[The data Boundary: Start]
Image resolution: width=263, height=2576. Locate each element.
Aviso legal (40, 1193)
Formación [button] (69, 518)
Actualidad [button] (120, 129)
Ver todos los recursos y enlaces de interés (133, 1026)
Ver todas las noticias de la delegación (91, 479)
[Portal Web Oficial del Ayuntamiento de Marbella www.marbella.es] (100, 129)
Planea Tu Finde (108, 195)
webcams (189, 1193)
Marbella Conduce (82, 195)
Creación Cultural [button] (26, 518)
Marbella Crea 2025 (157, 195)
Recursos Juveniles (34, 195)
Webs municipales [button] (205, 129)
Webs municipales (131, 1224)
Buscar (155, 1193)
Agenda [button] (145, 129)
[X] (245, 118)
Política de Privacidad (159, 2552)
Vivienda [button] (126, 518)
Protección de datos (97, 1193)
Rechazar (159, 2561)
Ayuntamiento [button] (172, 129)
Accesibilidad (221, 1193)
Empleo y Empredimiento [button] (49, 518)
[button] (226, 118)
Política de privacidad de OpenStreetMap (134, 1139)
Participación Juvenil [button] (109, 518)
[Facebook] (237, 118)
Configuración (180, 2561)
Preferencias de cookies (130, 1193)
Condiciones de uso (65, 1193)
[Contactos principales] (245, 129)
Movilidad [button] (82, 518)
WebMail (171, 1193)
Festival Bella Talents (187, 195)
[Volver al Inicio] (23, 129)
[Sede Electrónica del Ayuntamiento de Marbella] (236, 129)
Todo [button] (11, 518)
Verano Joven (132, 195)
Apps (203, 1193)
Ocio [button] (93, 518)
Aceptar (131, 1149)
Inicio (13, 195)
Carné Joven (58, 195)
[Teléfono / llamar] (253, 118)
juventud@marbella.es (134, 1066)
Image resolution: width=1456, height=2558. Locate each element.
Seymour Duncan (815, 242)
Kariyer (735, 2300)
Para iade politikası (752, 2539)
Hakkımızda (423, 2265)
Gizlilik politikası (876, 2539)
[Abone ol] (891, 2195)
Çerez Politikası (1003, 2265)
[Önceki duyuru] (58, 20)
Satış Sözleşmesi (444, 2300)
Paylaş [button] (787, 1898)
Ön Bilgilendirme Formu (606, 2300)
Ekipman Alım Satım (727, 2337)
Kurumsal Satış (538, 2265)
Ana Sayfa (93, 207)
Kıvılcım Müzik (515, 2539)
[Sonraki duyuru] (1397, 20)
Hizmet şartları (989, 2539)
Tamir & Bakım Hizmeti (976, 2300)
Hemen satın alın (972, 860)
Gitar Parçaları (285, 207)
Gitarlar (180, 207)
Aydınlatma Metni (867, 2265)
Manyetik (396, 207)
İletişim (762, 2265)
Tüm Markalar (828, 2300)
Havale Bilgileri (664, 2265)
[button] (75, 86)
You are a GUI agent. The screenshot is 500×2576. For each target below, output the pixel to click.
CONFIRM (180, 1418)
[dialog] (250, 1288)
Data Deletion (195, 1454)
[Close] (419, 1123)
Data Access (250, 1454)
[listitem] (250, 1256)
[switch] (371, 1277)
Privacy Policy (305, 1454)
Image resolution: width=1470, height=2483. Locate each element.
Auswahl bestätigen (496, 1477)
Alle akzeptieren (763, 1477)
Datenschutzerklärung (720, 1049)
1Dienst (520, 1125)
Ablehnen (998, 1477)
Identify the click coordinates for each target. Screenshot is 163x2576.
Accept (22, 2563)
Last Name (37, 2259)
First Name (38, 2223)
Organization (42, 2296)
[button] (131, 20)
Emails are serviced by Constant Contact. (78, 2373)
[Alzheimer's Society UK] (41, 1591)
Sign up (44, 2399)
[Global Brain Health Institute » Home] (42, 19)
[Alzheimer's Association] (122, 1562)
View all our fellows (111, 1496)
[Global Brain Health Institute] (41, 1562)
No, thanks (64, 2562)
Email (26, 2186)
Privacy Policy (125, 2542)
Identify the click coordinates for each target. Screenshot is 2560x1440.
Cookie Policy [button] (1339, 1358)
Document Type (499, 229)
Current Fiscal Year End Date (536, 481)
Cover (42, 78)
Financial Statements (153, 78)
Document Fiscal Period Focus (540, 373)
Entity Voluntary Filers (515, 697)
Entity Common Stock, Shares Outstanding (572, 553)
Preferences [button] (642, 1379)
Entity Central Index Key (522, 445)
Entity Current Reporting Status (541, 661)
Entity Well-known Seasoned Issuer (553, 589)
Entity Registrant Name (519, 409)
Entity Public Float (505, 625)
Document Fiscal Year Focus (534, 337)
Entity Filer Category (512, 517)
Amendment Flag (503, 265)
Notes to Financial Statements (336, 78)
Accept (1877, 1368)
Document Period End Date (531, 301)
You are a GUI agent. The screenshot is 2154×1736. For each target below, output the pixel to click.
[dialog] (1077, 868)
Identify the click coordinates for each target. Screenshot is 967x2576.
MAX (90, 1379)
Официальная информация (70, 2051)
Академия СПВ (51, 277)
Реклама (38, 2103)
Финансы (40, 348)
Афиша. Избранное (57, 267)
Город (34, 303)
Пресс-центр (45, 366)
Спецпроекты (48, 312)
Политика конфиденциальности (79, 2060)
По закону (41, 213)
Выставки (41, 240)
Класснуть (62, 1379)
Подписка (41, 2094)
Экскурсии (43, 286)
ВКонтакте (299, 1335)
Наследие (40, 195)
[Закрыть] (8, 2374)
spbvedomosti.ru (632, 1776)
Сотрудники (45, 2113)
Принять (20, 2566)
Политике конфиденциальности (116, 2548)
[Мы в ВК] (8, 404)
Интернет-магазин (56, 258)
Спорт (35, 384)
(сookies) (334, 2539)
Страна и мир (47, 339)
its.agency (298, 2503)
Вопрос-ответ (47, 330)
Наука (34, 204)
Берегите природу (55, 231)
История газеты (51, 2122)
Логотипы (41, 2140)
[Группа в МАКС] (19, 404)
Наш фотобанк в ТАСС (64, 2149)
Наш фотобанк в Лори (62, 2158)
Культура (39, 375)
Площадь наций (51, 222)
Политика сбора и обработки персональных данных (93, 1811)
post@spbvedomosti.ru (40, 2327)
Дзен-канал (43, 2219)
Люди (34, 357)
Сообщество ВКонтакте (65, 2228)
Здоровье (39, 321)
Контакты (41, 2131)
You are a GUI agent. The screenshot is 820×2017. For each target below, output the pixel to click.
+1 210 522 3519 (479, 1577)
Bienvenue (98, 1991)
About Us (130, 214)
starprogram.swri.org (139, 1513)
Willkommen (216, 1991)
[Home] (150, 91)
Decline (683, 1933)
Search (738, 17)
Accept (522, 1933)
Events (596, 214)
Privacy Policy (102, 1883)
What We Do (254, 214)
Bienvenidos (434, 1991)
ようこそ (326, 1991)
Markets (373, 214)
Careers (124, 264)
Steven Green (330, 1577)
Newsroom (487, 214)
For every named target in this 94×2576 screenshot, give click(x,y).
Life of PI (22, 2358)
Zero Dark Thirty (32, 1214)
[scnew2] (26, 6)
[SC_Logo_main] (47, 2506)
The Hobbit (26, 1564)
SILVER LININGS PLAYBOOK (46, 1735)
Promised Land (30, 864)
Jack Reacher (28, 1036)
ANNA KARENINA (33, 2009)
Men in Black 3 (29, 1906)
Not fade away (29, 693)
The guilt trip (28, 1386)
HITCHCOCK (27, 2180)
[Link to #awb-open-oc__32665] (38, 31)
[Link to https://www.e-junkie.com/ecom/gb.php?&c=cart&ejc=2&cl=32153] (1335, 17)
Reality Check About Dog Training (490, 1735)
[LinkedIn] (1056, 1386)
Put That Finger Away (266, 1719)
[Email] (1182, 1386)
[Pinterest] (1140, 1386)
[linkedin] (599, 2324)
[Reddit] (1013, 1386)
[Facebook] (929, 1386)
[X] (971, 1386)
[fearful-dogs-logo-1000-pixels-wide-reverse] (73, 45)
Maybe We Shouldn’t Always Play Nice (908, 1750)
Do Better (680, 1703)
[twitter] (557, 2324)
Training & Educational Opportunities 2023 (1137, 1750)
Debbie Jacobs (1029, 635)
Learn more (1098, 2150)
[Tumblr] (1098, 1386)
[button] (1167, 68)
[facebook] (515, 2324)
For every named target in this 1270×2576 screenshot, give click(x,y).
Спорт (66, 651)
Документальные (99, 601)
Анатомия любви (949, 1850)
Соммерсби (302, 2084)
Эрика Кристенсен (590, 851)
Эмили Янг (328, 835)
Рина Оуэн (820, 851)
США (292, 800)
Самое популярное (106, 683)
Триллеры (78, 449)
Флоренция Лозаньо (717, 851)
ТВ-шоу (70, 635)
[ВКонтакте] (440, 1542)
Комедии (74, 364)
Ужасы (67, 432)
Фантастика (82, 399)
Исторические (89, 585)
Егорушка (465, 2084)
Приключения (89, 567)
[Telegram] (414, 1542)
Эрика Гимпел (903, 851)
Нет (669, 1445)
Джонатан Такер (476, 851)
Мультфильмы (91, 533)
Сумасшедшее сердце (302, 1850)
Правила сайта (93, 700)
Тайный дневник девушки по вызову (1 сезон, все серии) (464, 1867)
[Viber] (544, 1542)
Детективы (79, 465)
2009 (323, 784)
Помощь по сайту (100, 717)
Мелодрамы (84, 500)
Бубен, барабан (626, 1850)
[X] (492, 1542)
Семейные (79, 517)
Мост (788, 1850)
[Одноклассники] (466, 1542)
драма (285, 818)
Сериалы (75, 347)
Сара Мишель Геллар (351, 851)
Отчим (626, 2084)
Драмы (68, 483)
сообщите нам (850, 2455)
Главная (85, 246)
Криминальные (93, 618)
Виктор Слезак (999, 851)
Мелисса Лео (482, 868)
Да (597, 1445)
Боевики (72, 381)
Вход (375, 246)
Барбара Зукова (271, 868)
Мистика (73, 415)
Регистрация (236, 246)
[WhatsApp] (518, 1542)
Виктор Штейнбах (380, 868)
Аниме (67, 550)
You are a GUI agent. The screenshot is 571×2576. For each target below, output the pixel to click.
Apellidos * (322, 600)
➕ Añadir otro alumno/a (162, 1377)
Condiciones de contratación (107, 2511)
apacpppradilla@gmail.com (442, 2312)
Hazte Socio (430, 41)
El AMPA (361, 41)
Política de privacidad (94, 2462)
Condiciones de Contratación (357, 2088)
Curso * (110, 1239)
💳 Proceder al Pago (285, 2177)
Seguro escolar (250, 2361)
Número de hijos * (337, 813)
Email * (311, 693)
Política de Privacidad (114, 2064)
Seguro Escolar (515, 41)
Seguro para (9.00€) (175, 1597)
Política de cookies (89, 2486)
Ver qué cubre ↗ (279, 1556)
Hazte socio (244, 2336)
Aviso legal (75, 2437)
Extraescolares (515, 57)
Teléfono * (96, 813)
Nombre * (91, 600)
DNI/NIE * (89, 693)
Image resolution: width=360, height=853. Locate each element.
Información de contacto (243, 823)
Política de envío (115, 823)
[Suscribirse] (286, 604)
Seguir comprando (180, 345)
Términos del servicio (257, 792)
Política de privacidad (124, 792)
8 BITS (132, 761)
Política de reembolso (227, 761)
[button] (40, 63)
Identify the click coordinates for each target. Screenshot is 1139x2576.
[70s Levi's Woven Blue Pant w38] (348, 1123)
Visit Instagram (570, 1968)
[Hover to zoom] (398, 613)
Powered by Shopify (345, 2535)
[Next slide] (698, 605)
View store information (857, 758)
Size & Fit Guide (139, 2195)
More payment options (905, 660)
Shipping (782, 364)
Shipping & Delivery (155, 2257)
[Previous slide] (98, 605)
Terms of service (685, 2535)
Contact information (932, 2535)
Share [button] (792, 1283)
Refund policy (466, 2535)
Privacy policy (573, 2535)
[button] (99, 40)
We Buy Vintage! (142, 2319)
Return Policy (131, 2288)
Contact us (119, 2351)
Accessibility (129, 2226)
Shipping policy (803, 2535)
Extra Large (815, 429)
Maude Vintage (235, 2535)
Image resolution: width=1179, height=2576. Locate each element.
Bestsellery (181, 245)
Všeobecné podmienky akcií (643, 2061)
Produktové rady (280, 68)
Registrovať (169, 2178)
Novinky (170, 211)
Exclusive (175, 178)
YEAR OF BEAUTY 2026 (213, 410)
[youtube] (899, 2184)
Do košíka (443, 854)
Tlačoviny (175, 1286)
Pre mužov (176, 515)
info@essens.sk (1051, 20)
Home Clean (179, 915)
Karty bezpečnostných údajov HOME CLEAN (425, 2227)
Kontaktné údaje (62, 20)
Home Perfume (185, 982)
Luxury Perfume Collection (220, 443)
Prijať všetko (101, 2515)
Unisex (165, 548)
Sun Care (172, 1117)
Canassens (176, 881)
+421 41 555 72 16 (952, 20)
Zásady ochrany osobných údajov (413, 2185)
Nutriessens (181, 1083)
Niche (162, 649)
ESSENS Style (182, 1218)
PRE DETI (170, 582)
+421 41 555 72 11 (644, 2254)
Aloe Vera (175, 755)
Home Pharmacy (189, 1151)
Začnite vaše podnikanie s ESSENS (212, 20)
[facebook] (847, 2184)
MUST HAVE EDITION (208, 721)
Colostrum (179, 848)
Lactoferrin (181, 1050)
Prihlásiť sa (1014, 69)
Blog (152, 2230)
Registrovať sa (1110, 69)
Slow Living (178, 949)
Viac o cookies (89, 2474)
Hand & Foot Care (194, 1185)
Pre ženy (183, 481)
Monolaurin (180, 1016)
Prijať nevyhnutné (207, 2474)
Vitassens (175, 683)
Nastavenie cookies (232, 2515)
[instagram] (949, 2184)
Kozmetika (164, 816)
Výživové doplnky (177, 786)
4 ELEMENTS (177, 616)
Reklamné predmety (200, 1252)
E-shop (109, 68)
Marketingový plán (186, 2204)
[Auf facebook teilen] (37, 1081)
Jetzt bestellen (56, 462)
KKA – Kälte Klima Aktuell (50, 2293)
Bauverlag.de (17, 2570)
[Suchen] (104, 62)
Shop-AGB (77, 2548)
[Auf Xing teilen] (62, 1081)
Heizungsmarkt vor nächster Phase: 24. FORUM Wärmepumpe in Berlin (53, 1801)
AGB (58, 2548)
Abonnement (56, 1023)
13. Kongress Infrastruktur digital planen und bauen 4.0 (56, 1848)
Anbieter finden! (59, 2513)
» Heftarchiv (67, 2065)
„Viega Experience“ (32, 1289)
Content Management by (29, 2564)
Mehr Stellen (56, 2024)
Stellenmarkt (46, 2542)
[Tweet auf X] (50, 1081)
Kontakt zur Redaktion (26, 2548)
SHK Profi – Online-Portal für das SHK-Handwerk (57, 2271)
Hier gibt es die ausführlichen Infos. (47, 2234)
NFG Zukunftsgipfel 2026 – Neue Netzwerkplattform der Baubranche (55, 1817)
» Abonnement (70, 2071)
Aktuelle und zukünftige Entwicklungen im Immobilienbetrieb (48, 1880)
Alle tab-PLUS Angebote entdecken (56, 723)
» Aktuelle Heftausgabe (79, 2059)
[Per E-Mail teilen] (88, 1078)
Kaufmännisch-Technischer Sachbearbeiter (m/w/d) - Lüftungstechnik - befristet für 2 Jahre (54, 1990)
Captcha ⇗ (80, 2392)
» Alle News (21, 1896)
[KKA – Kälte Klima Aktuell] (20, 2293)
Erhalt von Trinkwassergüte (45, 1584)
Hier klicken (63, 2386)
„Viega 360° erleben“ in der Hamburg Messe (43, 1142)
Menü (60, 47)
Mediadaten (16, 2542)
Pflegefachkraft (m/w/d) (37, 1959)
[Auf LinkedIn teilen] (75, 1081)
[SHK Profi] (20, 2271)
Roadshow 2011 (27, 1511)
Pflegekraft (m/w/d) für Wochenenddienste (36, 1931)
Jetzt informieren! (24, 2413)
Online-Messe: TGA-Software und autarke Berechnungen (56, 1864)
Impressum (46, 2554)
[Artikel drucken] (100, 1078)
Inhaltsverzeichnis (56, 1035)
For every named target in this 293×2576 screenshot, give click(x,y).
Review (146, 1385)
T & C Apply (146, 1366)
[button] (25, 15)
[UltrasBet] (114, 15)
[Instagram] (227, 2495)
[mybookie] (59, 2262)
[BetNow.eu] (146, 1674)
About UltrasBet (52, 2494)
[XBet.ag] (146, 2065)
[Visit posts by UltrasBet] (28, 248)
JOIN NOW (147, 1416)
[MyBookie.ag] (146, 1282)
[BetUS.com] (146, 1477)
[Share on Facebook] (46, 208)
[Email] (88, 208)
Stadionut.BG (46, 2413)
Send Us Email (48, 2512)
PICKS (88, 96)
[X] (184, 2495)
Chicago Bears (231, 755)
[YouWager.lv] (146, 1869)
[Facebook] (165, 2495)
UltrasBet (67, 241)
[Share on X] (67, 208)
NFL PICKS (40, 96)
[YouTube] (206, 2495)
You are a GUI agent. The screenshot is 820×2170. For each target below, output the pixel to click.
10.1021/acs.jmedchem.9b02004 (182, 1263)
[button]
[The data Boundary: End]
**What is expected:**
Retype, exactly and in full, the lines above from the one containing "11 (644, 2254)" through the one containing "Marketingový plán (186, 2204)".

**Solution:**
+421 41 555 72 11 (644, 2254)
Aloe Vera (175, 755)
Home Pharmacy (189, 1151)
Začnite vaše podnikanie s ESSENS (212, 20)
[facebook] (847, 2184)
MUST HAVE EDITION (208, 721)
Colostrum (179, 848)
Lactoferrin (181, 1050)
Prihlásiť sa (1014, 69)
Blog (152, 2230)
Registrovať sa (1110, 69)
Slow Living (178, 949)
Viac o cookies (89, 2474)
Hand & Foot Care (194, 1185)
Pre ženy (183, 481)
Monolaurin (180, 1016)
Prijať nevyhnutné (207, 2474)
Vitassens (175, 683)
Nastavenie cookies (232, 2515)
[instagram] (949, 2184)
Kozmetika (164, 816)
Výživové doplnky (177, 786)
4 ELEMENTS (177, 616)
Reklamné predmety (200, 1252)
E-shop (109, 68)
Marketingový plán (186, 2204)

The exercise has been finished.